Dataset records Start Marker
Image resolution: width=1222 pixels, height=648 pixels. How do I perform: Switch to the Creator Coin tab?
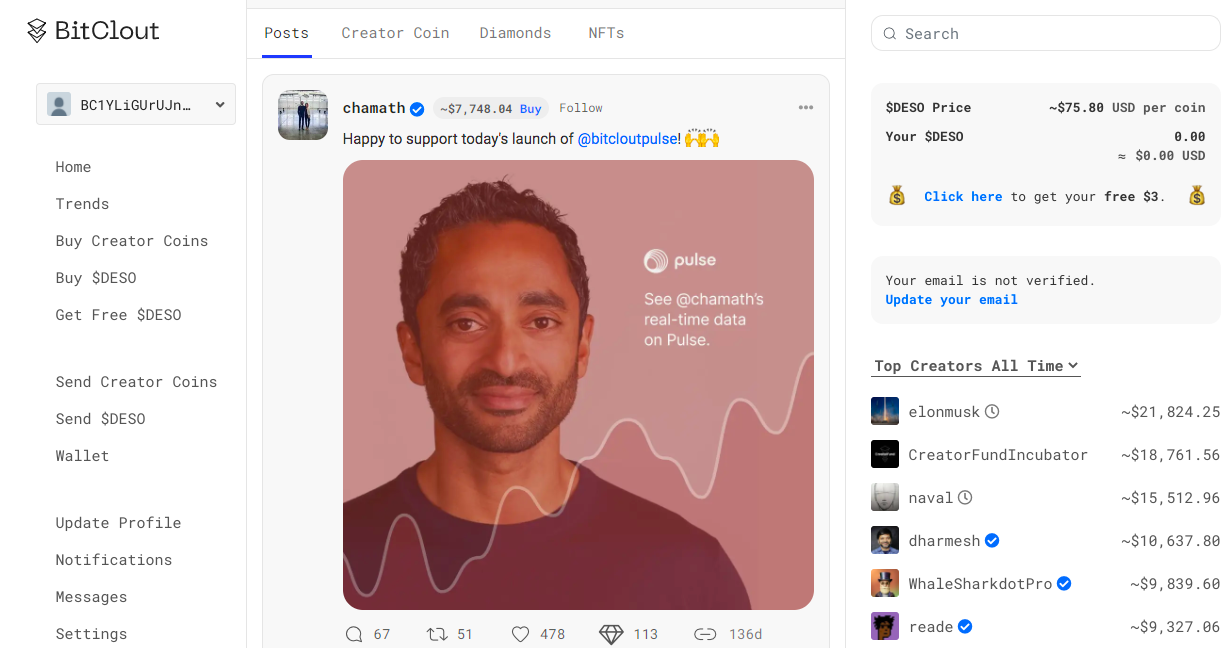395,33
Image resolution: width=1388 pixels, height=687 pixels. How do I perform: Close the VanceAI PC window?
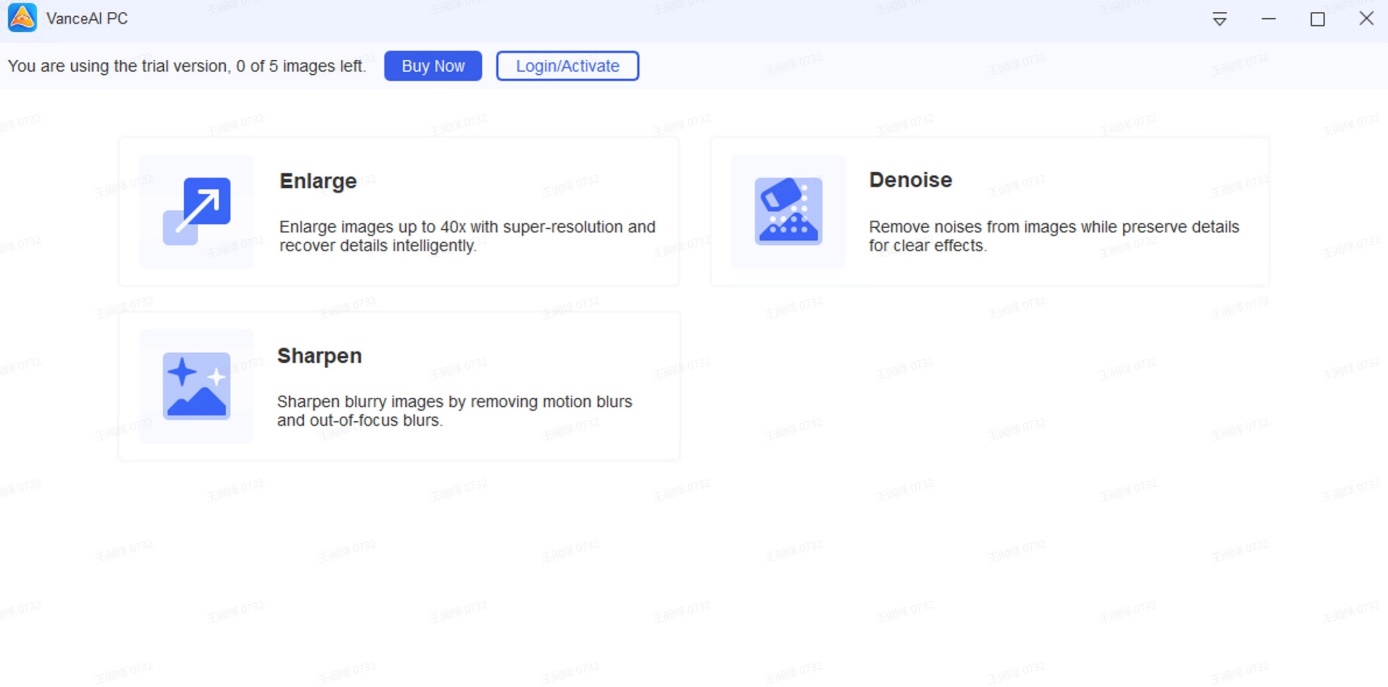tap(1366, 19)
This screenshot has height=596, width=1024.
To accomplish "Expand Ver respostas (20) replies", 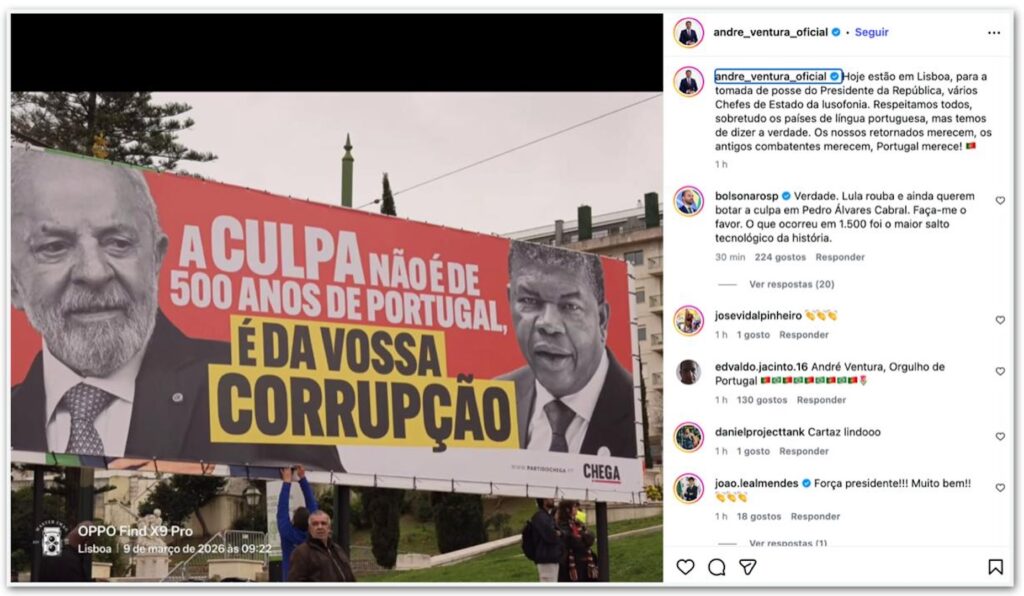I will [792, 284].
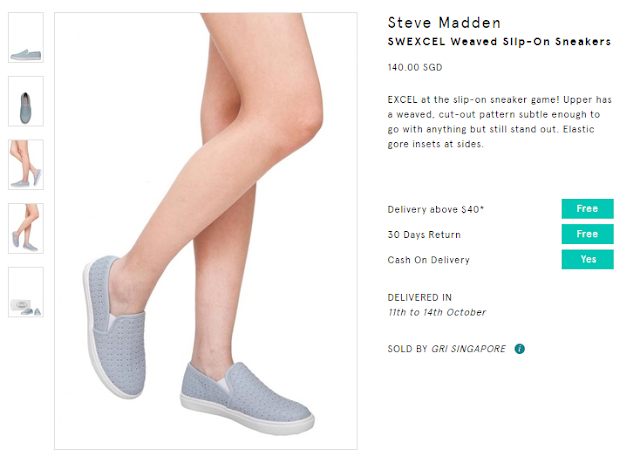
Dataset records End Marker
- [Instructions for the task]: Exactly the lines from the top of the entries through the line with "This screenshot has height=596, width=1024.", inclusive, must be given again, with every picture omitted.

- [Result of the exercise]:
Image resolution: width=1222 pixels, height=648 pixels. How do I perform: Switch to the Creator Coin tab?
395,33
Image resolution: width=1388 pixels, height=687 pixels. How do I perform: Close the VanceAI PC window?
tap(1366, 19)
This screenshot has height=596, width=1024.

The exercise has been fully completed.